---------- Provided text

23 April 2007 No Comment

What would Melbourne International Comedy Festival be without the Great Debate’two hours of cerebral musings, comedic posturing and verbal stoushs between some of the festival’s local and international acts?

This year, the topic ‘Ignorance Is Bliss’ remained under wraps until the audience filed into Melbourne Town Hall.

Moderated by Fitzroy’s own Corinne Grant, the affirmative team was Paul McDermott (captain), Fiona O’Loughlin and Jason Byrne, and the negative team was headed by Stephen K Amos with Claire Hooper and Greg Fleet.

Grant only just managed to reel in the speakers and keep them on time, although not on topic. But that’s what the Great Debate is all about’tenuous comedic threads unconvincingly linked to a single subject. It’s just the route used that varies.

--------------------
---------- Information supplied

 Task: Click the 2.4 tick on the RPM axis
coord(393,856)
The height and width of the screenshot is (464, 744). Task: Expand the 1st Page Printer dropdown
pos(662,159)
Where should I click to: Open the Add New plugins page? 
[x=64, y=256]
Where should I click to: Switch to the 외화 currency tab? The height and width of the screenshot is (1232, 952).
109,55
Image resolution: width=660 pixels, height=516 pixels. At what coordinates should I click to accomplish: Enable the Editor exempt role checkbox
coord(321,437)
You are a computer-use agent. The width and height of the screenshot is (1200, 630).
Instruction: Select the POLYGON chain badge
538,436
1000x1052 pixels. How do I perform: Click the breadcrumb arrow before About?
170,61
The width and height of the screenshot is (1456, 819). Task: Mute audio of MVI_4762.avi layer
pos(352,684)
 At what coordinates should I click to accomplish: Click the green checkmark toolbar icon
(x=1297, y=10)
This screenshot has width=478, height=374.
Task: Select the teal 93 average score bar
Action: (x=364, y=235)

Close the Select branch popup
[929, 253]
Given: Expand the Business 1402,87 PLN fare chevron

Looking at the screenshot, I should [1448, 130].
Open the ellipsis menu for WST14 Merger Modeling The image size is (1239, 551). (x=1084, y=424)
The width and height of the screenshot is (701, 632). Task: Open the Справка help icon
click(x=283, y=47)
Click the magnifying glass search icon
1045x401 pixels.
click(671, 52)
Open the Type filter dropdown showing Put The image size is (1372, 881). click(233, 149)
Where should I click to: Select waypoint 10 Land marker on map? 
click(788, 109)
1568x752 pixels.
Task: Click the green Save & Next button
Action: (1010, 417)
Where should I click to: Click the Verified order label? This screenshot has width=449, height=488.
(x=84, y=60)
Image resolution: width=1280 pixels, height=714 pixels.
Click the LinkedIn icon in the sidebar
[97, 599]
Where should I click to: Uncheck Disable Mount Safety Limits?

--------------------

→ **What you will do**:
1) Name every comedian the review of the Great Debate places on the affirmative or negative team.
2) Transcribe the review of the Great Debate, starting at "23 April 2007" and ending at "used that varies.".
3) Write the next part of the review of the Great Debate, picking up after its final sentence.

→ **Answers by task**:
1) Paul McDermott, Fiona O’Loughlin, Jason Byrne, Stephen K Amos, Claire Hooper, Greg Fleet

2)
23 April 2007 No Comment

What would Melbourne International Comedy Festival be without the Great Debate’two hours of cerebral musings, comedic posturing and verbal stoushs between some of the festival’s local and international acts?

This year, the topic ‘Ignorance Is Bliss’ remained under wraps until the audience filed into Melbourne Town Hall.

Moderated by Fitzroy’s own Corinne Grant, the affirmative team was Paul McDermott (captain), Fiona O’Loughlin and Jason Byrne, and the negative team was headed by Stephen K Amos with Claire Hooper and Greg Fleet.

Grant only just managed to reel in the speakers and keep them on time, although not on topic. But that’s what the Great Debate is all about’tenuous comedic threads unconvincingly linked to a single subject. It’s just the route used that varies.

3)
McDermott and Amos took the philosophical path to argue that ignorance is bliss; whereas, O’Loughlin and Hooper followed on with the personal. O’Loughlin’s tale of blissful ignorance when flying business class demonstrated her point, while Hooper successfully argued it’s trips to the toilet that are bliss, not ignorance.

The Great Debate is billed as ‘famous funny people grand-standing,’ which is a completely accurate account of the proceedings. From Byrne setting up a flying ironing board, Fleet ending his spiel with two sock puppets belting out The Pogues’s ‘Fairytale in New York’ and McDermott calling members of the audience on stage to join him sing about cocks, the Great Debate is very rarely about the debate topic but always about showing off.